In [None]:
"""
This Jupyter Notebook provides visualizations of the AWS HealthOmics data stores.  It will generate charts showing the distribution of data stores across regions, types, and trends over time.
"""

import pandas as pd
import matplotlib.pyplot as plt
import seaborn as sns
import boto3


sns.set(style="whitegrid")


In [None]:
import botocore.exceptions  # Import botocore exceptions

def get_omics_regions():
    # Create a boto3 session to interact with AWS
    session = boto3.session.Session()
    omics_regions = session.get_available_regions("omics")
    return omics_regions

omics_regions = get_omics_regions()
print("Available Omics regions:", omics_regions)


In [None]:
def get_stores(client, store_type, region):
    try:
        if store_type == "sequence":
            response = client.list_sequence_stores()
            key = "sequenceStores"
        elif store_type == "annotation":
            response = client.list_annotation_stores()
            key = "annotationStores"
        elif store_type == "variant":
            response = client.list_variant_stores()
            key = "variantStores"
        else:
            raise ValueError(f"Invalid store type: {store_type}")
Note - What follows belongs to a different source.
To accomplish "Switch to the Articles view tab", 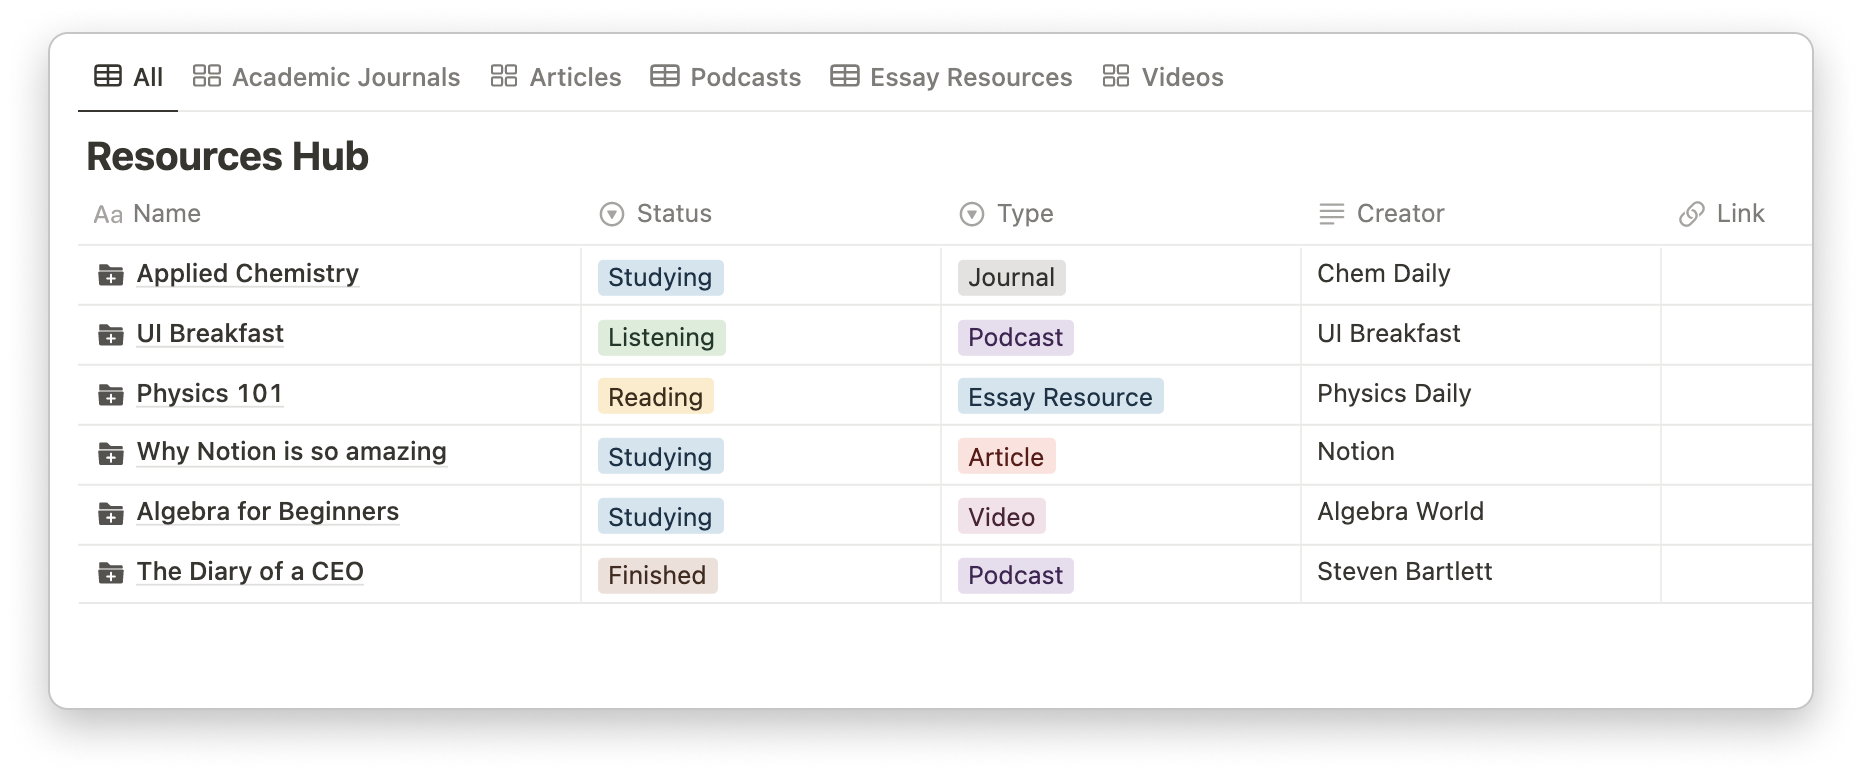I will pos(575,76).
        if key in response:
            stores = response[key]
            for store in stores:
                store["type"] = store_type
                store["region"] = region  # Add region manually to each store
                store.pop('arn', None)  # Remove the ARN if present
            return stores
        else:
            return []  
    except botocore.exceptions.ClientError as error:
        error_code = error.response['Error']['Code']
        if error_code == 'UnrecognizedClientException':
            print(f"ERROR: UnrecognizedClientException for {store_type} stores in {client.meta.region_name}. This region may not support HealthOmics.")
        else:
            print(f"ERROR: Unexpected error retrieving {store_type} stores in {client.meta.region_name}: {error}")
        return []  

all_stores = []

for region in omics_regions:
    client = boto3.client("omics", region_name=region)

    sequence_stores = get_stores(client, "sequence", region)
    annotation_stores = get_stores(client, "annotation", region)
    variant_stores = get_stores(client, "variant", region)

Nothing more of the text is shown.